++++ DATA SUPPLIED

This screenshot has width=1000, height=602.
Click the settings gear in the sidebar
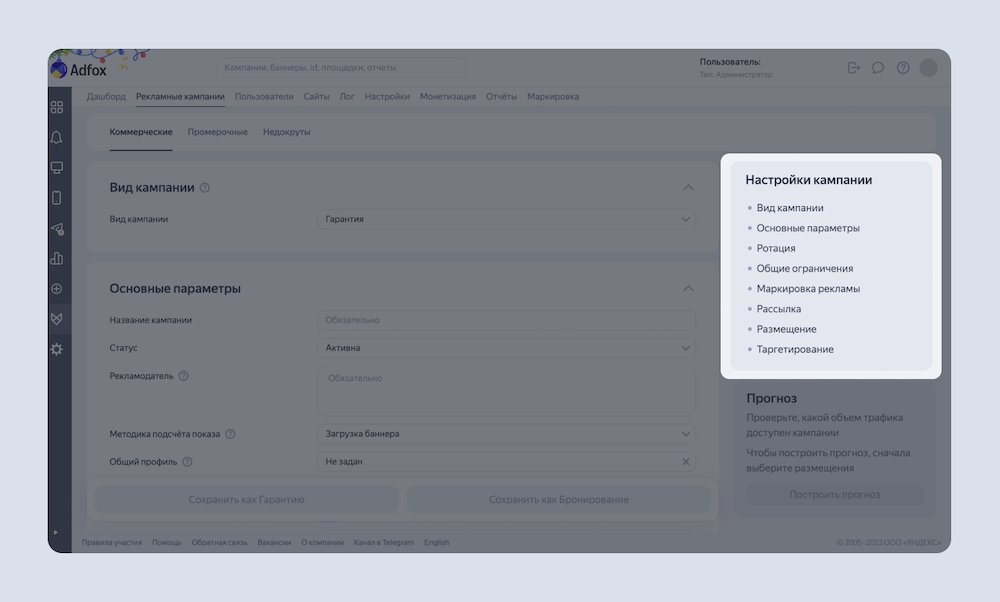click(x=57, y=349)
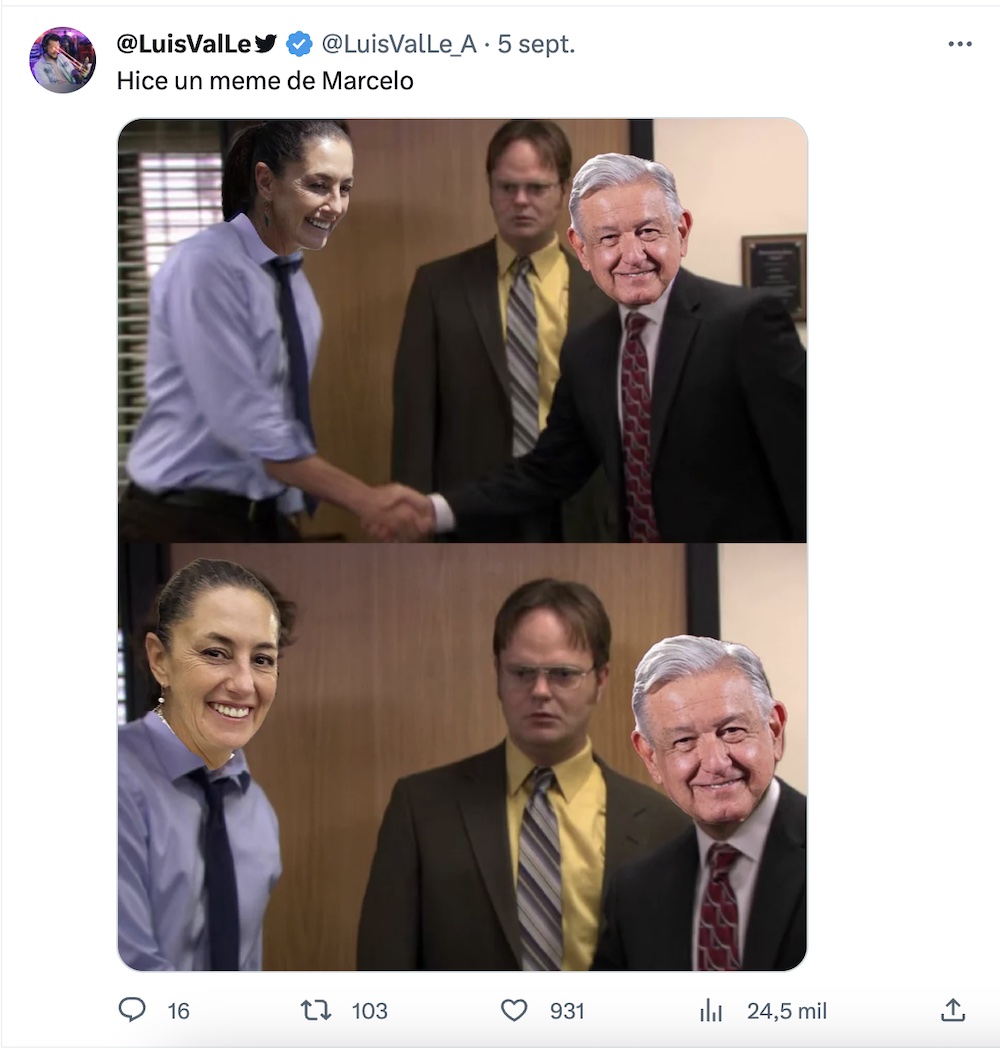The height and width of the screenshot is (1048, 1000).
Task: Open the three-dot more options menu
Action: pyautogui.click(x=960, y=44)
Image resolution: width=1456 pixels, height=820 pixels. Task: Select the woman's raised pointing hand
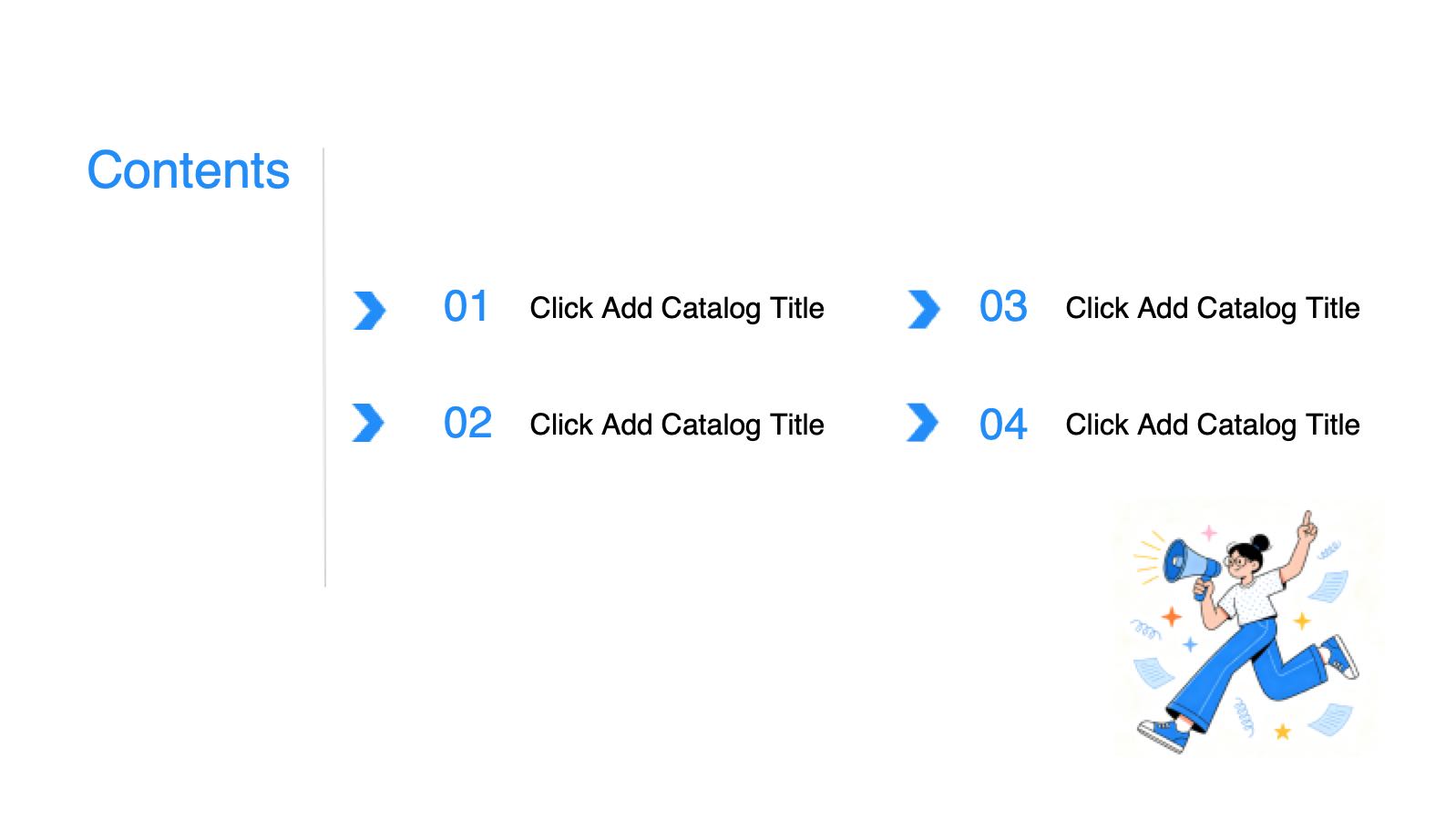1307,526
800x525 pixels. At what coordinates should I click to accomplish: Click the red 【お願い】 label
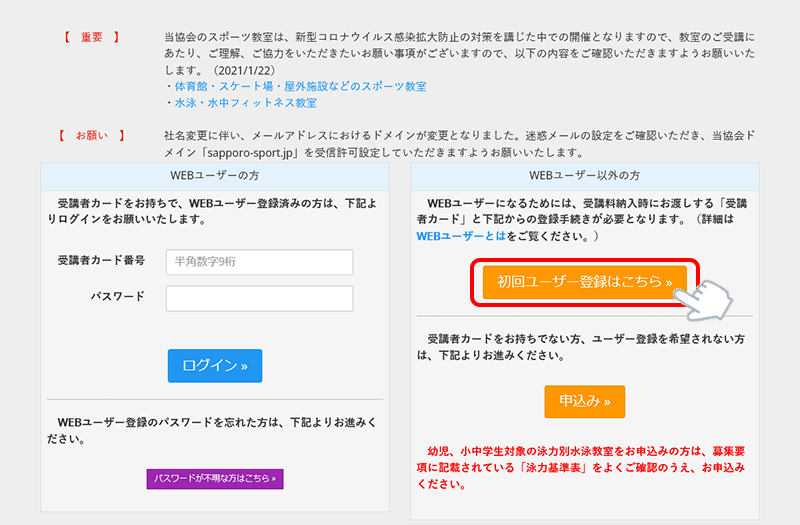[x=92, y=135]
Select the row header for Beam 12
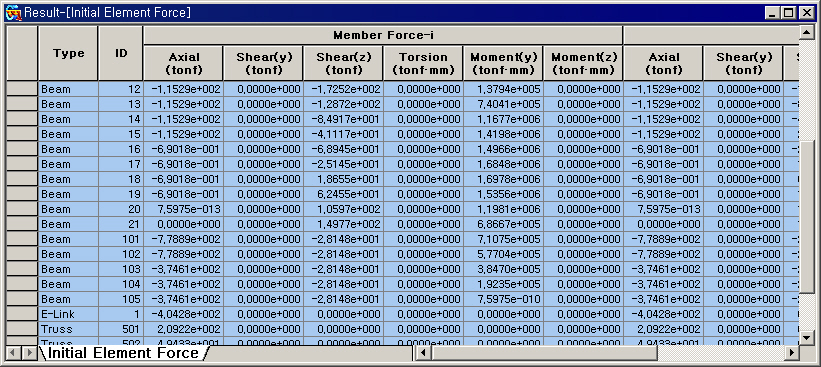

++++++++

> **EXERCISE AIM**
Using the records above, copy exactly and only the lines from the line with "800x525 pixels. At" through the end, both included; leave every picture out.

> **ANSWER BELOW**
800x525 pixels. At what coordinates should I click to accomplish: Click the red 【お願い】 label
[x=92, y=135]
Select the row header for Beam 12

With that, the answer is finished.